Türkiye pazarının Michelin Grubu için oldukça önemli olduğunu vurgulayan Suner, "Ülkede 12 yıldır üst üste ihracat şampiyonu olan otomotiv sektörü 2017 yılında 28,5 milyar dolar dış satım yaptı ve toplam ihracattan yüzde 18,4 pay aldı. Ülke olarak gündemimizde yerli otomotiv konusu da yer alıyor. Hem kamu hem özel sektör yerli otomobil üretilmesi için oldukça hummalı bir süreç içerisinde. 2020 yılında umuyoruz ki ilk yerli otomobilleri yollarda göreceğiz. Tabii ki bu gelişmeler otomotiv sektörünü olduğu gibi doğrudan lastik sektörünü de etkileyecek ve fayda sağlayacaktır." ifadelerini kullandı.
Suner, hem globalde hem de Türkiye'de ağır vasıta ve iş makinesi lastiklerinde büyük hareketlenme olduğunu gördüklerini belirterek, 2017 yılında Türkiye'nin hem binek hem ağır vasıta lastikleri pazarında da son 3 yıldır olduğu gibi büyüme grafiğini sürdürdüğünü kaydetti.
Michelin olarak hedeflerinin tek bir lastikle daha yüksek kilometre ömrü, performans ve güvenlik sunmak olduğunu aktaran Suner, "Aynı lastikle diş derinliği yasal sınır olan 1.6 mm'ye düşene kadar yollarda her türlü zemin ve hava koşulunda güvenle seyahat edilebilmesi için çalışıyoruz.
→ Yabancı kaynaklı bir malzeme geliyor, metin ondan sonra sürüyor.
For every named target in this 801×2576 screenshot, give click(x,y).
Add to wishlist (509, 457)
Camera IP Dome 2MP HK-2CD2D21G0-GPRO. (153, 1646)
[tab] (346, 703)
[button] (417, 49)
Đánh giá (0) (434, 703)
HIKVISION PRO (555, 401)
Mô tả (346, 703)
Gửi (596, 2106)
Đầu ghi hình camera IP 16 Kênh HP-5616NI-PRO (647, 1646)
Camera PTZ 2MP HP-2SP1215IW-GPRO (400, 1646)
Lastiklerin yasal diş derinliği sınırına kadar kullanılabileceği teknolojilerle üretilebileceğini savunuyoruz. Yılbaşında dünyada ilk defa aşınmış lastiklere yapılan testlerdeki CC+'nın başarısı da bizleri bu anlamda çok motive etti. Büyüme stratejimizin temelinde sürücülere gerçek, inovatif lastik teknolojileri ve lastik çözümleri üretmek yer alıyor." yorumunu yaptı.
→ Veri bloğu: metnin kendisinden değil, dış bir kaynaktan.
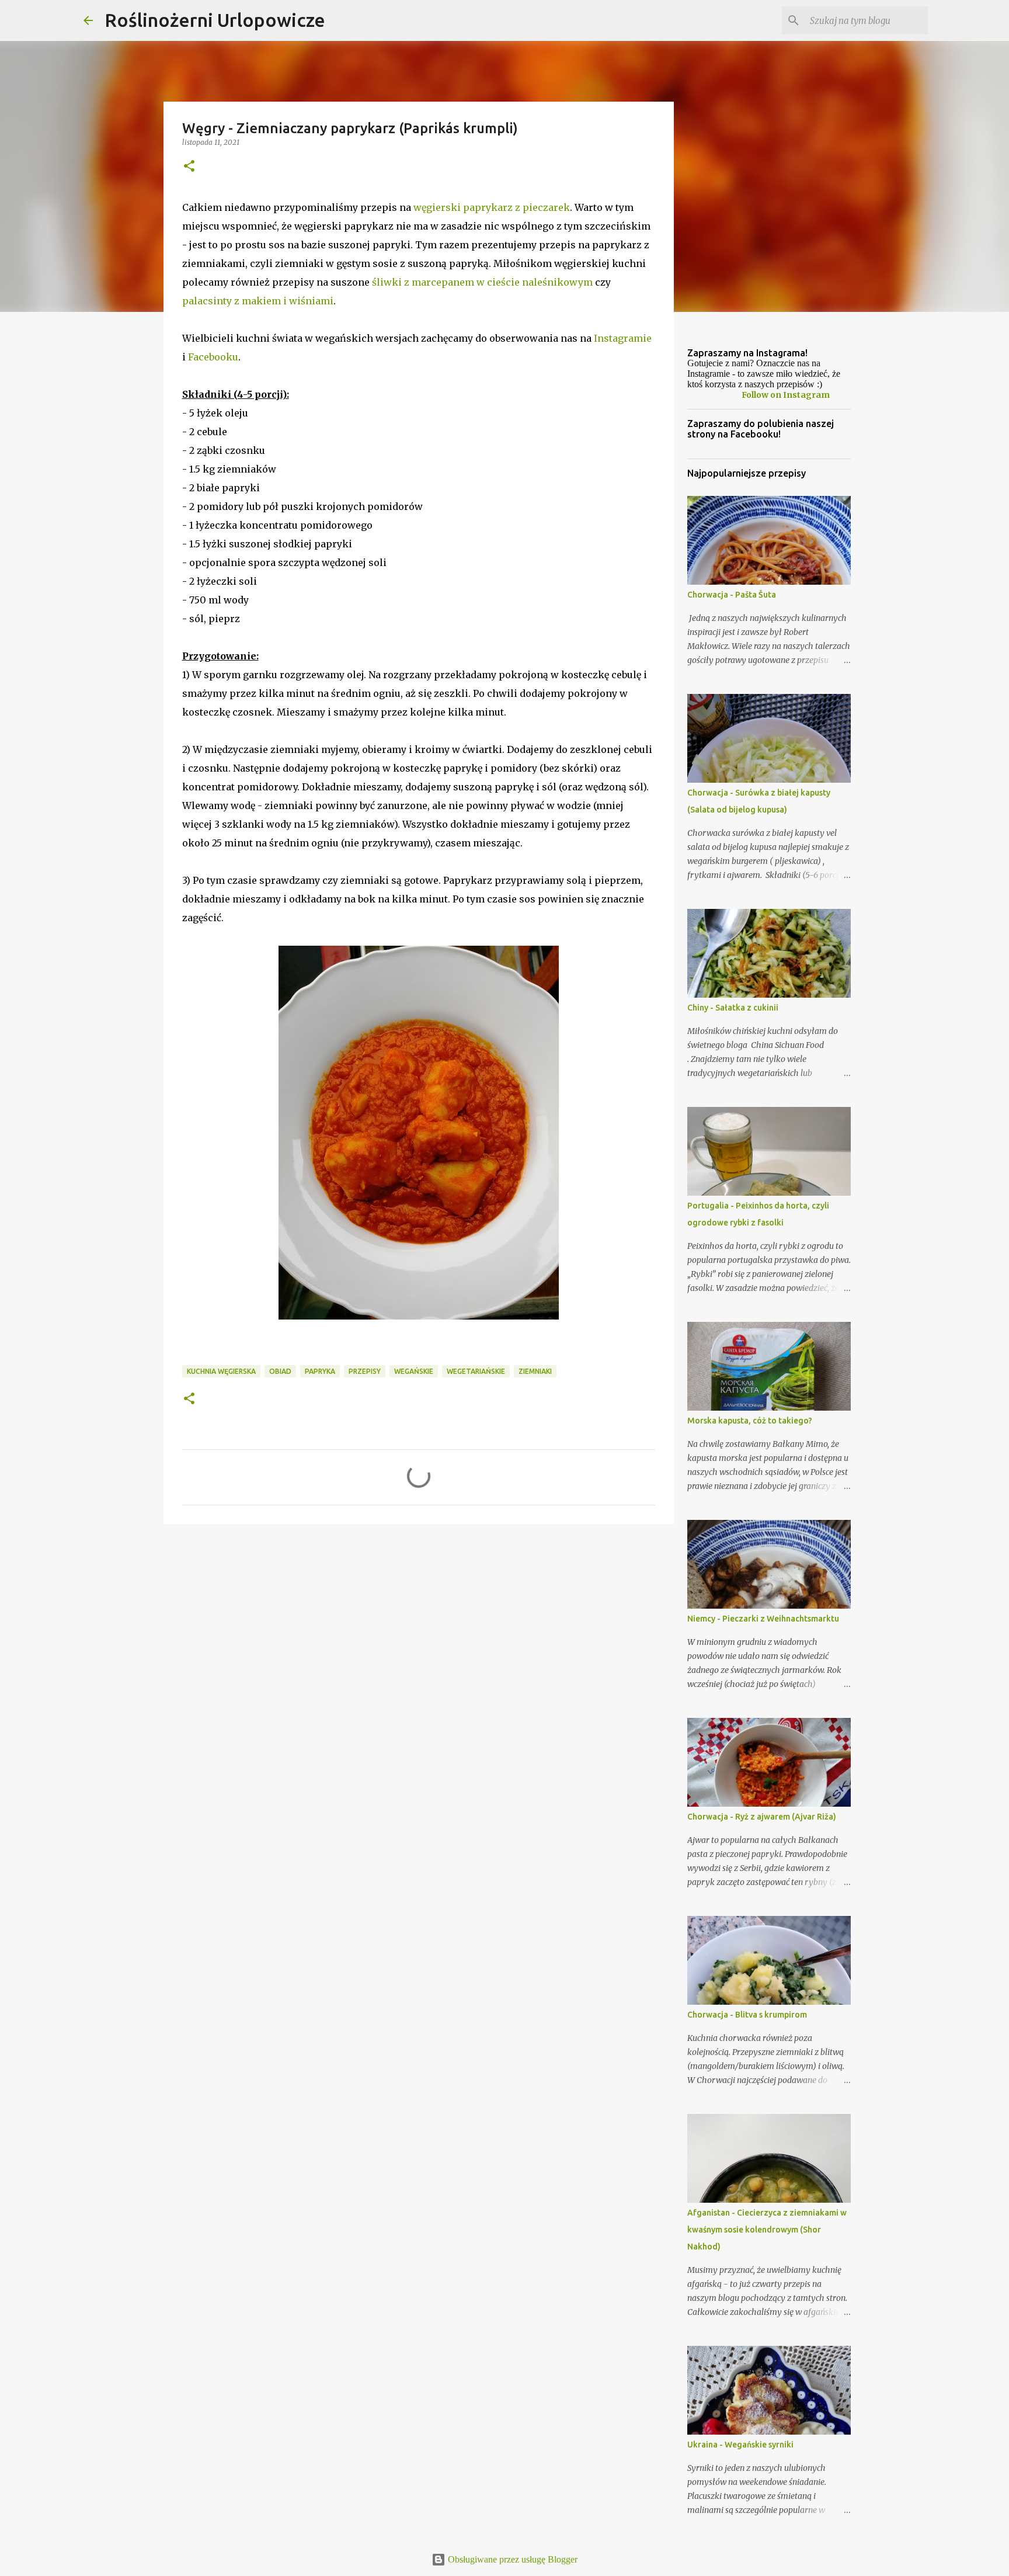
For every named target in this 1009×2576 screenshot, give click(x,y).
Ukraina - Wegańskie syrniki (740, 2444)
Kış lastiği zorunluluğunun ardından kış lastiği satışlarında önemli bir artış olduğunu aktaran Suner, Türkiye'de kış lastiği kullanım oranının toplam lastik pazarının yüzde 35'ine ulaştığı bilgisini verdi.
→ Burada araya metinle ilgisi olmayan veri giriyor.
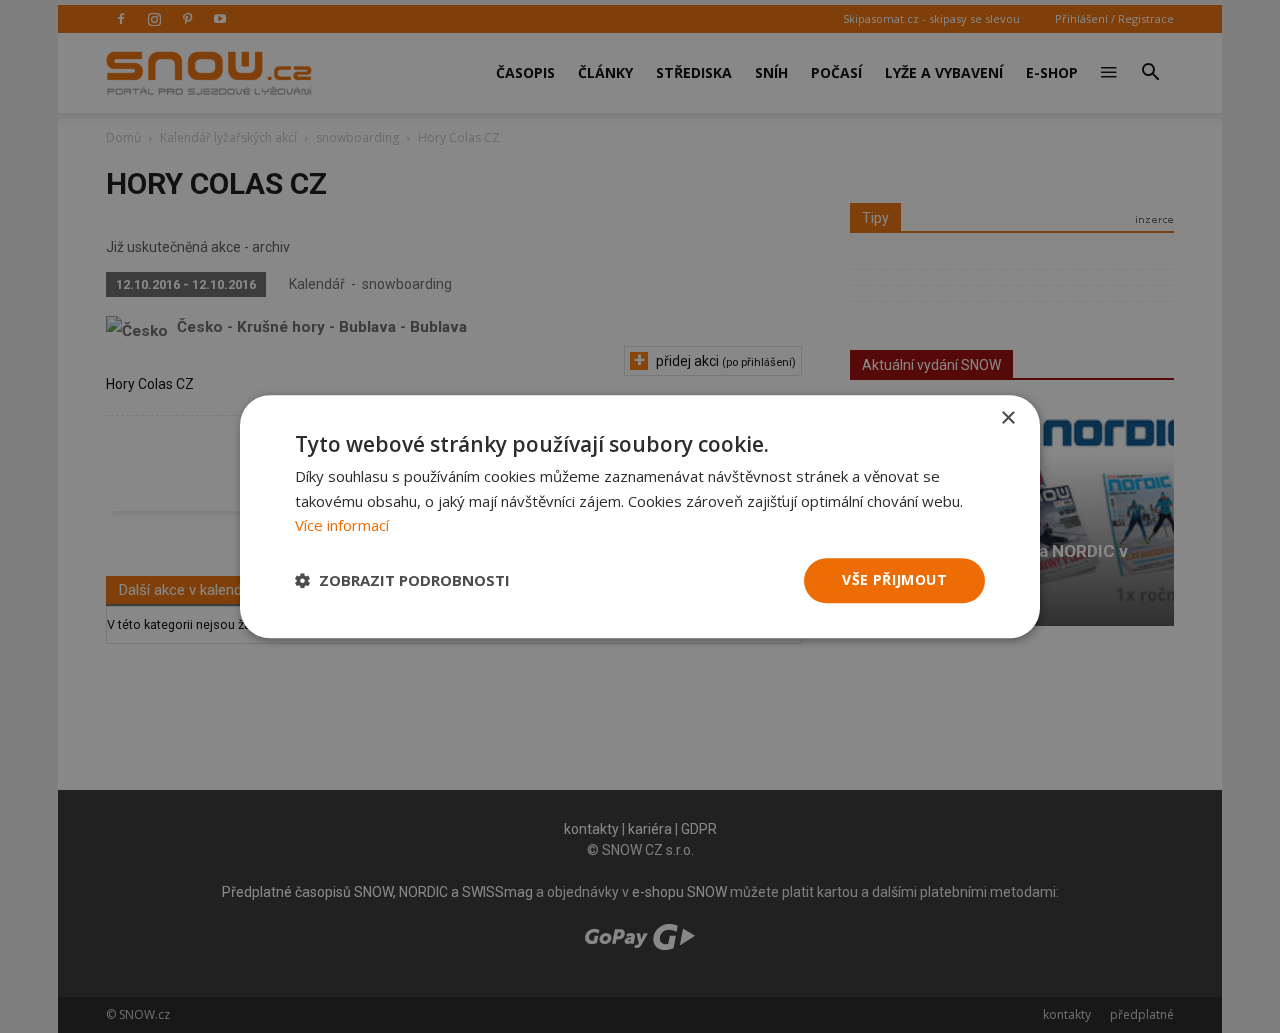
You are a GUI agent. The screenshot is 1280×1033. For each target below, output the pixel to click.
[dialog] (640, 516)
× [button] (1007, 418)
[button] (402, 581)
AB ülkeleri ile kıyaslandığında kış mevsim şartlarının yoğunluğu ve bilinç düzeyi gibi sebeplerin de etkisiyle henüz pazarın istenilen doygunluğa ulaşamadığını ifade eden Suner, bu segmentte ülke olarak gidilecek yol olduğunu dile getirdi.
Suner, "Biz de Alpin 5 kış lastiğimizle pazarda önemli bir yer edindik. Yeni yılda Alpin 6 ile de pazardaki yerimizi pekiştirmeyi umuyoruz. Ayrıca yeni ürünümüz CrossClimate da hedeflerimizde önemli bir pay alıyor. Bayilerimizden gelen talepler beklediğimizin üzerinde. Stoklarımızı da bu taleplere uygun olarak artırıyoruz. Hem Alpin serisi hem de CrossClimate ile bu başarılı performansın devam edeceğini öngörüyoruz." dedi.